What the exercise asks: The answer must be an exact printing of every record below, with the pictures omitted.

Stored data:
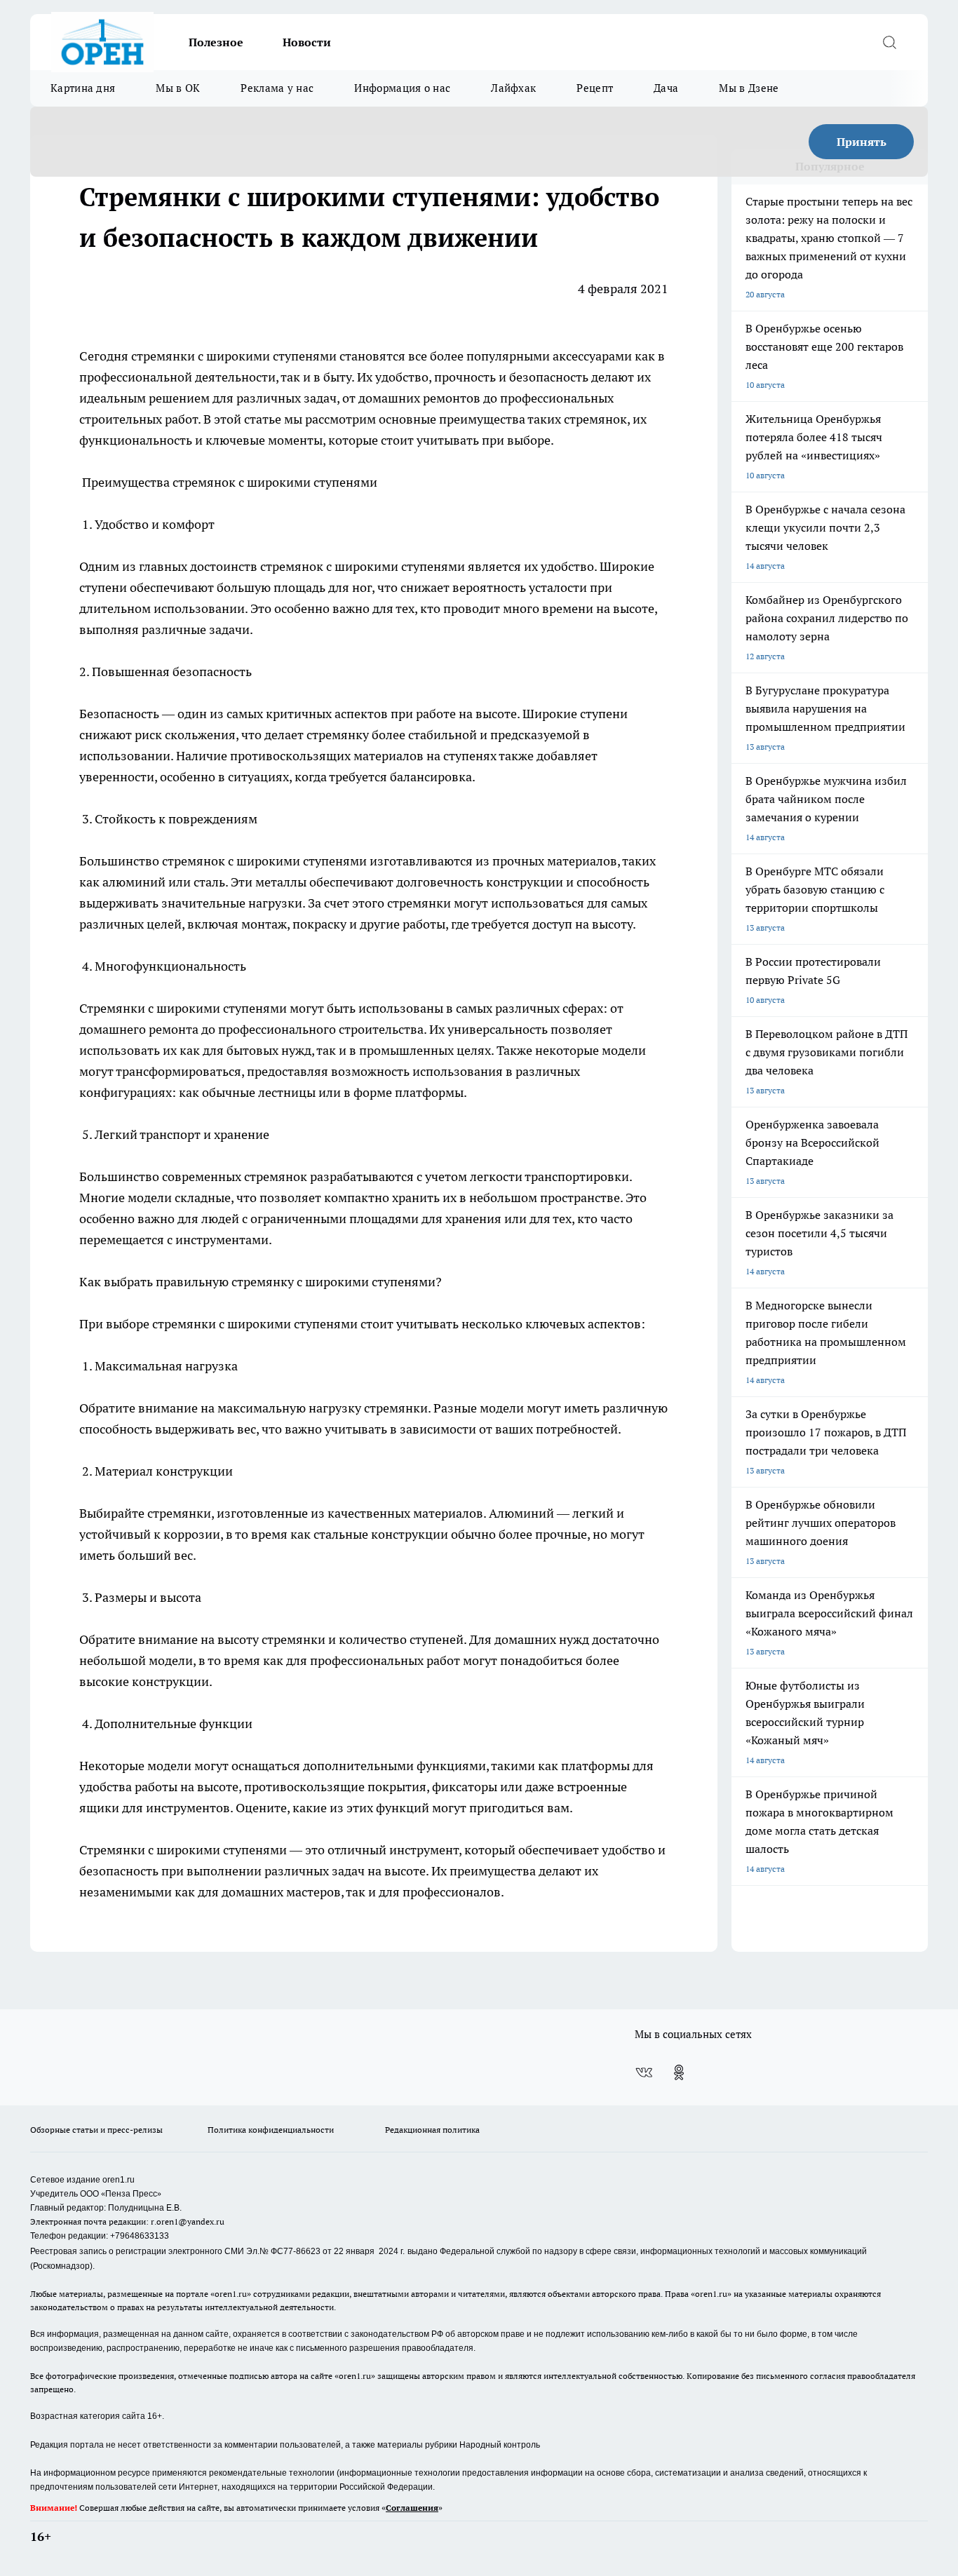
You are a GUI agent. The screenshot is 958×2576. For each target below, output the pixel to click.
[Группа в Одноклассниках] (678, 2072)
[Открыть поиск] (889, 42)
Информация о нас (402, 88)
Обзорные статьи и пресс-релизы (96, 2129)
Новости (307, 42)
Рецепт (594, 88)
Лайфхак (513, 88)
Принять (861, 142)
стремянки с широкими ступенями (234, 356)
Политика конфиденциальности (271, 2129)
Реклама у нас (277, 88)
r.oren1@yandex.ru (187, 2221)
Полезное (216, 42)
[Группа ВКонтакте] (643, 2072)
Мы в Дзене (748, 88)
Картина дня (82, 88)
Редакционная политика (432, 2129)
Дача (666, 88)
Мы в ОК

Exercise output:
You are a GUI agent. The screenshot is 958×2576. For each target below, output the pixel to click.
[Группа в Одноклассниках] (678, 2072)
[Открыть поиск] (889, 42)
Информация о нас (402, 88)
Обзорные статьи и пресс-релизы (96, 2129)
Новости (307, 42)
Рецепт (594, 88)
Лайфхак (513, 88)
Принять (861, 142)
стремянки с широкими ступенями (234, 356)
Политика конфиденциальности (271, 2129)
Реклама у нас (277, 88)
r.oren1@yandex.ru (187, 2221)
Полезное (216, 42)
[Группа ВКонтакте] (643, 2072)
Мы в Дзене (748, 88)
Картина дня (82, 88)
Редакционная политика (432, 2129)
Дача (666, 88)
Мы в ОК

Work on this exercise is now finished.